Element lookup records

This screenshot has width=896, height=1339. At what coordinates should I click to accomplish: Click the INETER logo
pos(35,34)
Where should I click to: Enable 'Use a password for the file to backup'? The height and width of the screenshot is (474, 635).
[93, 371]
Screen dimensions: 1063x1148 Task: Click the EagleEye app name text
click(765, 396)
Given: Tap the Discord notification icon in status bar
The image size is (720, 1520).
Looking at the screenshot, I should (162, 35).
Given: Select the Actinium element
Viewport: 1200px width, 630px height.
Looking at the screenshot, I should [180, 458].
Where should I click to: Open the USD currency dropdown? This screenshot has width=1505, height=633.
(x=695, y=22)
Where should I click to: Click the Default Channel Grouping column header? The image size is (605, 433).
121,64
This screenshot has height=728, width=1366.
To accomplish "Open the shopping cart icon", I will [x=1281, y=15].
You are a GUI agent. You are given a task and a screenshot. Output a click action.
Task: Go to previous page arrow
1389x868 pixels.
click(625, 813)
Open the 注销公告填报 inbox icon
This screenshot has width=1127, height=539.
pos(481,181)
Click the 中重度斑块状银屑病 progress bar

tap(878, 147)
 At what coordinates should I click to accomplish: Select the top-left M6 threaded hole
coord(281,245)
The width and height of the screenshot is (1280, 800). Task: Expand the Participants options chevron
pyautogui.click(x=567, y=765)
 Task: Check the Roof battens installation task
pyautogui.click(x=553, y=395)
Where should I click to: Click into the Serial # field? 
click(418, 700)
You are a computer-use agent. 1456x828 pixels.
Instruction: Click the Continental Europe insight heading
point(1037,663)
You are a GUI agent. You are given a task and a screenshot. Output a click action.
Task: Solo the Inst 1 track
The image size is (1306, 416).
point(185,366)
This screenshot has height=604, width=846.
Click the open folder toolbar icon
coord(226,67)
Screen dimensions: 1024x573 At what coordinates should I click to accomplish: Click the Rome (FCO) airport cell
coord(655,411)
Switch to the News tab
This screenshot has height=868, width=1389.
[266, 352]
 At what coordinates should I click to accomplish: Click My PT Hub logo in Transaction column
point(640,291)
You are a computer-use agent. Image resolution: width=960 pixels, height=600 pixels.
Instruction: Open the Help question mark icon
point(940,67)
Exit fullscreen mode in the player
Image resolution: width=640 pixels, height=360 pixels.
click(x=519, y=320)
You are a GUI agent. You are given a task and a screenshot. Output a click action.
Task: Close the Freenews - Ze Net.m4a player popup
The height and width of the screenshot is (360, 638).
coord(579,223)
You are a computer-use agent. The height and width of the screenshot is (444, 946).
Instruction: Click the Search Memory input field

## Set task
Please reproduce every one of the records above word for word, from the first line to the last.

## Result for this exercise
This screenshot has width=896, height=1339. At what coordinates should I click to accomplish: Click the INETER logo
pos(35,34)
Where should I click to: Enable 'Use a password for the file to backup'? The height and width of the screenshot is (474, 635).
[93, 371]
Screen dimensions: 1063x1148 Task: Click the EagleEye app name text
click(765, 396)
Given: Tap the Discord notification icon in status bar
The image size is (720, 1520).
Looking at the screenshot, I should (162, 35).
Given: Select the Actinium element
Viewport: 1200px width, 630px height.
Looking at the screenshot, I should [180, 458].
Where should I click to: Open the USD currency dropdown? This screenshot has width=1505, height=633.
(x=695, y=22)
Where should I click to: Click the Default Channel Grouping column header? The image size is (605, 433).
121,64
This screenshot has height=728, width=1366.
To accomplish "Open the shopping cart icon", I will [x=1281, y=15].
You are a GUI agent. You are given a task and a screenshot. Output a click action.
Task: Go to previous page arrow
1389x868 pixels.
click(625, 813)
Open the 注销公告填报 inbox icon
This screenshot has width=1127, height=539.
pos(481,181)
Click the 中重度斑块状银屑病 progress bar

tap(878, 147)
 At what coordinates should I click to accomplish: Select the top-left M6 threaded hole
coord(281,245)
The width and height of the screenshot is (1280, 800). Task: Expand the Participants options chevron
pyautogui.click(x=567, y=765)
 Task: Check the Roof battens installation task
pyautogui.click(x=553, y=395)
Where should I click to: Click into the Serial # field? 
click(418, 700)
You are a computer-use agent. 1456x828 pixels.
Instruction: Click the Continental Europe insight heading
point(1037,663)
You are a GUI agent. You are given a task and a screenshot. Output a click action.
Task: Solo the Inst 1 track
The image size is (1306, 416).
point(185,366)
This screenshot has height=604, width=846.
Click the open folder toolbar icon
coord(226,67)
Screen dimensions: 1024x573 At what coordinates should I click to accomplish: Click the Rome (FCO) airport cell
coord(655,411)
Switch to the News tab
This screenshot has height=868, width=1389.
[266, 352]
 At what coordinates should I click to accomplish: Click My PT Hub logo in Transaction column
point(640,291)
You are a computer-use agent. Image resolution: width=960 pixels, height=600 pixels.
Instruction: Open the Help question mark icon
point(940,67)
Exit fullscreen mode in the player
Image resolution: width=640 pixels, height=360 pixels.
click(x=519, y=320)
You are a GUI agent. You are given a task and a screenshot. Output a click action.
Task: Close the Freenews - Ze Net.m4a player popup
The height and width of the screenshot is (360, 638).
coord(579,223)
You are a computer-use agent. The height and width of the screenshot is (444, 946).
Instruction: Click the Search Memory input field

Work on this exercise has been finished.